Целью настоящей работы явилось:
1)получение бактериальных штаммов-продуцентов гибридных транспортных белков тобамовирусов, в структуре которых заложена возможность выделения и очистки их посредством металл-хелатной аффинной хроматографии;
2)разработка метода исследования комплексов транспортных белков с полноразмерными вирусными геномными РНК;
3)изучение влияния транспортных белков на трансляцию вирусных РНК;
4)поиск клеточных белков, специфически связывающихся с транспортными белками.
Научная новизна и практическая ценность работы. Получены очищенные препараты гибридных транспортных белков двух тобамовирусов: ВТМ штамма U1 и тобамовируса крестоцветных (кр-ВТМ) с N-концевыми аффинными доменами из шести остатков гистидина. Наряду с полноразмерным 30 кДа белком ВТМ U1, вьщелены два его делеционных мутанта: DEL4 и DEL10, у которых отсутствуют функционально важные участки аминокислотной последовательности.
Разработан новый метод исследования рибонуклеопротеиновых (РНП) и белок-белковых комплексов, основанный на нековалентной иммобилизации полипептида-мишени на металл-хелатном сорбенте. С помощью этого метода впервые показано, что транспортные белки ВТМ Ш и кр-ВТМ образуют устойчивые комплексы с полноразмерными вирусными геномными РНК.
Впервые установлено, что транспортные белки тобамовирусов эффективно подавляют трансляцию РНК in vitro, что показывает возможность существования внутри инфицированной клетки пула молекул вирусных РНК, участвующих в перемещении по плазмодесмам и полностью исключенных из репликации.
В настоящей работе обнаружены полипептиды клеточных стенок, способные связываться с транспортными белками тобамовирусов. Возможно, что обнаруженные полипептиды являются компонентами рецептора, взаимодействующего с вирусными транспортными белками.
Результаты данной работы позволяют глубже понять механизм межклеточного транспорта вирусной инфекции. Возможность с помощью методов молекулярной биологии повлиять на выражение функции транспорта имеет большое прикладное значение, так как фитопатогенные вирусы наносят серьезный экономический ущерб сельскому хозяйству. Обнаружение тесной взаимосвязи между транспортом инфекции и некоторыми видами устойчивости к фитопатогенным вирусам (Meshi et al., 1989; Calder and Palukaitis, 1992; Weber et al., 1993) открывает перспективы разработки новых подходов к получению вирусоустойчивых растений.

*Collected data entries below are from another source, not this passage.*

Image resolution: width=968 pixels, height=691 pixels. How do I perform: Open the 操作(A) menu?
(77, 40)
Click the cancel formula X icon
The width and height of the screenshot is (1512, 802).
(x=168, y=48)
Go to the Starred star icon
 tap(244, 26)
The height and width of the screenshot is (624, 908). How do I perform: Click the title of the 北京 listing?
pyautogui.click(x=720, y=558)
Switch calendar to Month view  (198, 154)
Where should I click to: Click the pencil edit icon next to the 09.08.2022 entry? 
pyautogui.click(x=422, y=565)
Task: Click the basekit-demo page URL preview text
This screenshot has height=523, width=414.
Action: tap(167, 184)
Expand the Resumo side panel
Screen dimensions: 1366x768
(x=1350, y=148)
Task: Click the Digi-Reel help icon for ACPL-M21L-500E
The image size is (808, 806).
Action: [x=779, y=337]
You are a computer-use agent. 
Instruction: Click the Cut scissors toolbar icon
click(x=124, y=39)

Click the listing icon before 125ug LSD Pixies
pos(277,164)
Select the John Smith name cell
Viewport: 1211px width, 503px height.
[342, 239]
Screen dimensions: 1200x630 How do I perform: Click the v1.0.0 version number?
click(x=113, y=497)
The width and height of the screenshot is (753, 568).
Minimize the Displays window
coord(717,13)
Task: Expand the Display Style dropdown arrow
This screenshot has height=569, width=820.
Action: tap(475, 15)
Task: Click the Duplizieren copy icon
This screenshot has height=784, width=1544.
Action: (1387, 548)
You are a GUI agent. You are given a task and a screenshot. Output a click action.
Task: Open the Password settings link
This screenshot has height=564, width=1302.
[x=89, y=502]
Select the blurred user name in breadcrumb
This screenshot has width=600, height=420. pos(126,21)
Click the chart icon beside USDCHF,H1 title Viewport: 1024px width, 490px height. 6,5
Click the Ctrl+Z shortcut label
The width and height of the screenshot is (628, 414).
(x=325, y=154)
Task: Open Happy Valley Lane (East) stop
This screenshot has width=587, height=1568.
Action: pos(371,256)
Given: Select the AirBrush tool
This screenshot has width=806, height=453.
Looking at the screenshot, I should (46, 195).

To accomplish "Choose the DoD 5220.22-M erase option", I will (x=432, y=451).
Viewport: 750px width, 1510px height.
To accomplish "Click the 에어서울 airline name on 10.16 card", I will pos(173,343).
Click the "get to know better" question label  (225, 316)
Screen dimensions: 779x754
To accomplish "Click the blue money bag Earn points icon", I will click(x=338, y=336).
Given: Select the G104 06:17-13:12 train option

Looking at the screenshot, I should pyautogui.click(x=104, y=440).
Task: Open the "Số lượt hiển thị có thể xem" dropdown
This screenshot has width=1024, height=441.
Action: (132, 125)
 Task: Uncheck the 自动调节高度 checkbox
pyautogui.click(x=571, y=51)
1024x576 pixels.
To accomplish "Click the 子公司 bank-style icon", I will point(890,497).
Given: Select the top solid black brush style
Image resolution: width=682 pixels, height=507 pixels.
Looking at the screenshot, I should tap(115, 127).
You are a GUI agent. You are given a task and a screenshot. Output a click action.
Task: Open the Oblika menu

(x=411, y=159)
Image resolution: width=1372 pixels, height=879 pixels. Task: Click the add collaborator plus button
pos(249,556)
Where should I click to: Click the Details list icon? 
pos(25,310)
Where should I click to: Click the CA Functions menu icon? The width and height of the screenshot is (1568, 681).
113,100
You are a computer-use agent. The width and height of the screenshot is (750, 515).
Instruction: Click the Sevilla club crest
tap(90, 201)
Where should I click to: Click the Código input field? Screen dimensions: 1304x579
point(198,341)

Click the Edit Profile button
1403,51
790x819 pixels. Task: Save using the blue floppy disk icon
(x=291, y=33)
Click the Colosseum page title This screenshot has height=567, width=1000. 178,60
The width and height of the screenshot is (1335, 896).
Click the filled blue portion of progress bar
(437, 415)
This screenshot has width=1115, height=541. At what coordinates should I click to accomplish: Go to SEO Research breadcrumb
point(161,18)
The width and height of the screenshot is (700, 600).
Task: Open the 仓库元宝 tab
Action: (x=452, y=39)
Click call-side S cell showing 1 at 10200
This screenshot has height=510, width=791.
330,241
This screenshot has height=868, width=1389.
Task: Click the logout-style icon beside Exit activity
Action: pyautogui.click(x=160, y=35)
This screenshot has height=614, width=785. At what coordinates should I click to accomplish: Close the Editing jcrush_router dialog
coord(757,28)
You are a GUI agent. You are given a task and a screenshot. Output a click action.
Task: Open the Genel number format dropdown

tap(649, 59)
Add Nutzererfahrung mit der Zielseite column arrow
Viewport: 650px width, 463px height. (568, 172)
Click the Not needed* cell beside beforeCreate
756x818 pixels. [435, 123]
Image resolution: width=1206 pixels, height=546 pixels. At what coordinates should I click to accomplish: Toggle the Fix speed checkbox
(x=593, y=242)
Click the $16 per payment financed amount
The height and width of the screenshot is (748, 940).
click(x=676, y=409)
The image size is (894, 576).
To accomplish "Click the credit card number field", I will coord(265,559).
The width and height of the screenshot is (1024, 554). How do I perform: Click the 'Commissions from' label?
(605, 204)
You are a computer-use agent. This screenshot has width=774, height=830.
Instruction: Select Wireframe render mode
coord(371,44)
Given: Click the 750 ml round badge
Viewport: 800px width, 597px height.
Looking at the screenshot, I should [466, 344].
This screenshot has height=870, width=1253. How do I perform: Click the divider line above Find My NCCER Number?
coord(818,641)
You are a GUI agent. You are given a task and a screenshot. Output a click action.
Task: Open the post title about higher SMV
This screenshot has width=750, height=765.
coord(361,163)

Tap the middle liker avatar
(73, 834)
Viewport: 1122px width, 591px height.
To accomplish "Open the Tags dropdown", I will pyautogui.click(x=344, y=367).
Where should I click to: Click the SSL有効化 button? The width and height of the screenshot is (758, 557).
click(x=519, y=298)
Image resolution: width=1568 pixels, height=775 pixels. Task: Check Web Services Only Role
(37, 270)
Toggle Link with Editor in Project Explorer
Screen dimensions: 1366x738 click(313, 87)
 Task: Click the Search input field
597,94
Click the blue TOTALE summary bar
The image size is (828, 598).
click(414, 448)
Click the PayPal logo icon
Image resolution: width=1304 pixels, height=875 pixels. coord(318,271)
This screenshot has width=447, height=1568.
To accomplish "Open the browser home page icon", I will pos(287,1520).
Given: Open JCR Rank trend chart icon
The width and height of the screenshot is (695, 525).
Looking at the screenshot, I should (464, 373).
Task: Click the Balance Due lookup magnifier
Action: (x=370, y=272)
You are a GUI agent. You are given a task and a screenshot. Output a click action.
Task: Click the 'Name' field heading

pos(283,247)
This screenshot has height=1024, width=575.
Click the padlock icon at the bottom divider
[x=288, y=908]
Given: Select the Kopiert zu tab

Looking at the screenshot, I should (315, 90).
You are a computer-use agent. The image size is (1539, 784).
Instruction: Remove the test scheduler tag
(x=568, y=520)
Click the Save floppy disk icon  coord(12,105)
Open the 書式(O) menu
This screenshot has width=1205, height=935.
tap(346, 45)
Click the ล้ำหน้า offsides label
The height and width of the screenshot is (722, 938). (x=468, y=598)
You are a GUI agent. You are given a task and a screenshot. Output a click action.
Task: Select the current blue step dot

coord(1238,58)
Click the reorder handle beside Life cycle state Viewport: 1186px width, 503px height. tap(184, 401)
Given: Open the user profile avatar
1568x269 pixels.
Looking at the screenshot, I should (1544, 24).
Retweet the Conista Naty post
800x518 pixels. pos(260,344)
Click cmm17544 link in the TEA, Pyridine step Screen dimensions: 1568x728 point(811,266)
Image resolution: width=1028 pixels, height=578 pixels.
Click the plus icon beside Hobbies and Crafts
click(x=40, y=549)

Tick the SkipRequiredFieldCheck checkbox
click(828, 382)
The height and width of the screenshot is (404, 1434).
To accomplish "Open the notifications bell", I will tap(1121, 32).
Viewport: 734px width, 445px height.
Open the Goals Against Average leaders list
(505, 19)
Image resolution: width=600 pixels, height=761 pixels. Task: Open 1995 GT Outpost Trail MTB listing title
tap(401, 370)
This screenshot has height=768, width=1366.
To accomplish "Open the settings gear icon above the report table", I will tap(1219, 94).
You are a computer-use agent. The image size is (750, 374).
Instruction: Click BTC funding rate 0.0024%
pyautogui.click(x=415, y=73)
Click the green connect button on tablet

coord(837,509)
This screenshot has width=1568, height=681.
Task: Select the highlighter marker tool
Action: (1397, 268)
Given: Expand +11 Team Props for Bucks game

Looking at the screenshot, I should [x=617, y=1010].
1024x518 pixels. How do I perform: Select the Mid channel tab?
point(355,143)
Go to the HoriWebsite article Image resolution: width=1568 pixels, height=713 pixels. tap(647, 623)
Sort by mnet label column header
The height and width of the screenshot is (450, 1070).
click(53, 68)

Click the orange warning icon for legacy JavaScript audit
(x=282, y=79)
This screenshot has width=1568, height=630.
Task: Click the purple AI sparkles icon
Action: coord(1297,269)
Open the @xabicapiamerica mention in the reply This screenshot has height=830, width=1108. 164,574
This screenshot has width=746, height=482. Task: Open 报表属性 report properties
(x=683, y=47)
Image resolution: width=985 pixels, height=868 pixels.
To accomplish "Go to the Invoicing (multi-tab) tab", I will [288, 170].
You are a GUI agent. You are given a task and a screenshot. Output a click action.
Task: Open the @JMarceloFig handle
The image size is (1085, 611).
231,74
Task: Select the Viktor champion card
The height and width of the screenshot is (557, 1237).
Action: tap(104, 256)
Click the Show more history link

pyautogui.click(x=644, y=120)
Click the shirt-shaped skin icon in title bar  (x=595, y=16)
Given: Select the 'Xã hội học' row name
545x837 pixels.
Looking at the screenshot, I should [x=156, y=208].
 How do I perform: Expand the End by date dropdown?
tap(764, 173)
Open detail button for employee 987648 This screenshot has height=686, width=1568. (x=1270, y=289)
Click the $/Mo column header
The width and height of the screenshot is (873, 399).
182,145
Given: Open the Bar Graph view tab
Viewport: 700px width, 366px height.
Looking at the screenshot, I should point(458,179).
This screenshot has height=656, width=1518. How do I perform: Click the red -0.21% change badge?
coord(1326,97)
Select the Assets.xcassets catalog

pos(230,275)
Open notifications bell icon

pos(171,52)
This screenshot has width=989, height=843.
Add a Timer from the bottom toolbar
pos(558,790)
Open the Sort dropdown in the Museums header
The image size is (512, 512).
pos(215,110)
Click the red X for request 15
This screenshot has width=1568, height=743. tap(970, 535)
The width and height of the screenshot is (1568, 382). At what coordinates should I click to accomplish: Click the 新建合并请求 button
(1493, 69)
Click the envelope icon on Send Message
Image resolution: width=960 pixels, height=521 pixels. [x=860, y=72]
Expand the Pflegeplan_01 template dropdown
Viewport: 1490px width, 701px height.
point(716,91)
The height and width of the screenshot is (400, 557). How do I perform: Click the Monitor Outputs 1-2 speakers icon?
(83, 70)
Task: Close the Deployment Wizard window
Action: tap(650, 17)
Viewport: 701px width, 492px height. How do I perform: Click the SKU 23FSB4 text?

Апробадия работы. Диссертация была апробирована на совместном заседании кафедры вирусологии Биологического факультета МГУ и отдела биохимии вирусов растений НИИ физико-
химической биологии им. А.Н.Белозерского 21 апреля 1997 года. Результаты работы докладывались на международных конференциях: "Fundamental and applied problems in phytovirology", Ялта, Украина, 1994; "Russian-german workshop on plant biotechnology", Гатерслебен, Германия, 1994; "Xth international congress of virology", Иерусалим, Израиль 1996; "16th annual meeting of american society for virology", Боземан, США, 1997.
Публикации. По материалам диссертации опубликовано 7
печатных работ.
Структура и объем работы. Диссертация состоит из глав "Введение", "Обзор литературы", "Материалы и методы", "Результаты и обсуждение", "Выводы". Работа изложена на 96 страницах, содержит 29 рисунков и 2 таблицы.